Vu l’ordonnance rendue le 17 juillet 2025 à 16H39 par le magistrat du siège du tribunal judiciaire de Toulouse ordonnant la prolongation du maintien au centre de rétention de :
[K] [R]
né le 12 Avril 2004 à [Localité 1] (TUNISIE)
de nationalité Tunisienne
Vu l’appel formé le 18 juillet 2025 à 11 h 06 par courriel, par Me Régis CAPDEVIELLE, avocat au barreau de TOULOUSE,
A l’audience publique du 18 juillet 2025 à 15h00, assisté de I.ANGER, greffière pour les débats et de C.MESNIL pour la mise à disposition, avons entendu :
avec le concours par téléphone de [J] [P], interprète en langue arabe, assermenté,
[K] [R] comparanyt et assisté de Me Régis CAPDEVIELLE, avocat au barreau de TOULOUSE
qui a eu la parole en dernier ;
En l’absence du représentant du Ministère public, régulièrement avisé;
En présence de L. ESCODA représentant la PREFECTURE DE LA HAUTE GARONNE ;
avons rendu l’ordonnance suivante :
Exposé des faits
Vu les dispositions de l’article 455 du code de procédure civile et les dispositions du CESEDA';
Vu l’ordonnance du magistrat siège du tribunal judiciaire de Toulouse en date du 17 juillet 2025, ordonnant la prolongation du maintien au centre de rétention de x se disant [K] [R] pour une durée de 15 jours';
Vu l’appel interjeté par x se disant [K] [R] par courrier de son conseil reçu au greffe de la cour le 18 juillet 2025 à 11 heures 05, soutenu oralement à l’audience, auquel il convient de se référer en application de l’article 455 du code de procédure civile et aux termes duquel il sollicite l’infirmation de l’ordonnance et sa remise immédiate en liberté au motif que la menace à l’ordre public invoquée par l’administration pour solliciter la prolongation de la rétention ne présente pas un caractère d’actualité';
Entendu les explications fournies par l’appelant, assisté d’un interprète par la voie téléphonique, et son avocat à l’audience du 18 juillet 2025 qui ajoutent qu’il n’existe pas de perspectives d’éloignement à bref délai';
Entendu le représentant de la préfecture, qui a sollicité confirmation de l’ordonnance entreprise';
Vu l’absence du ministère public, avisé de la date d’audience, qui n’a pas formulé d’observations.
SUR CE :
Sur la recevabilité de l’appel
En l’espèce, l’appel est recevable pour avoir été fait dans les termes et délais légaux.
Sur le fond
Sur la demande de prolongation de la rétention':
L’article L.742-5 du code de l’entrée et du séjour des étrangers et du droit d’asile dispose qu’à titre exceptionnel, le magistrat du siège du tribunal judiciaire peut à nouveau être saisi aux fins de prolongation du maintien en rétention au-delà de la durée maximale de rétention prévue à l’article L. 742-4, lorsqu’une des situations suivantes apparaît dans les quinze derniers jours :
1° L’étranger a fait obstruction à l’exécution d’office de la décision d’éloignement ;
2° L’étranger a présenté, dans le seul but de faire échec à la décision d’éloignement :
a) une demande de protection contre l’éloignement au titre du 5° de l’article L. 631-3;
b) ou une demande d’asile dans les conditions prévues aux articles L. 754-1 et L. 754-3;
3° La décision d’éloignement n’a pu être exécutée en raison du défaut de délivrance des documents de voyage par le consulat dont relève l’intéressé et qu’il est établi par l’autorité administrative compétente que cette délivrance doit intervenir à bref délai.
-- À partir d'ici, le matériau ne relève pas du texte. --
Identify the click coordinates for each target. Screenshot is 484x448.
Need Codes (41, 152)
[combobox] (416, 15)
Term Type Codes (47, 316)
Le juge peut également être saisi en cas d’urgence absolue ou de menace pour l’ordre public.
L’étranger est maintenu en rétention jusqu’à ce que le juge ait statué.
Si le juge ordonne la prolongation de la rétention, celle-ci court à compter de l’expiration de la dernière période de rétention pour une nouvelle période d’une durée maximale de quinze jours.
Si l’une des circonstances mentionnées aux 1°, 2° ou 3° ou au septième alinéa du présent article survient au cours de la prolongation exceptionnelle ordonnée en application de l’avant-dernier alinéa, elle peut être renouvelée une fois, dans les mêmes conditions. La durée maximale de la rétention n’excède alors pas quatre-vingt-dix jours.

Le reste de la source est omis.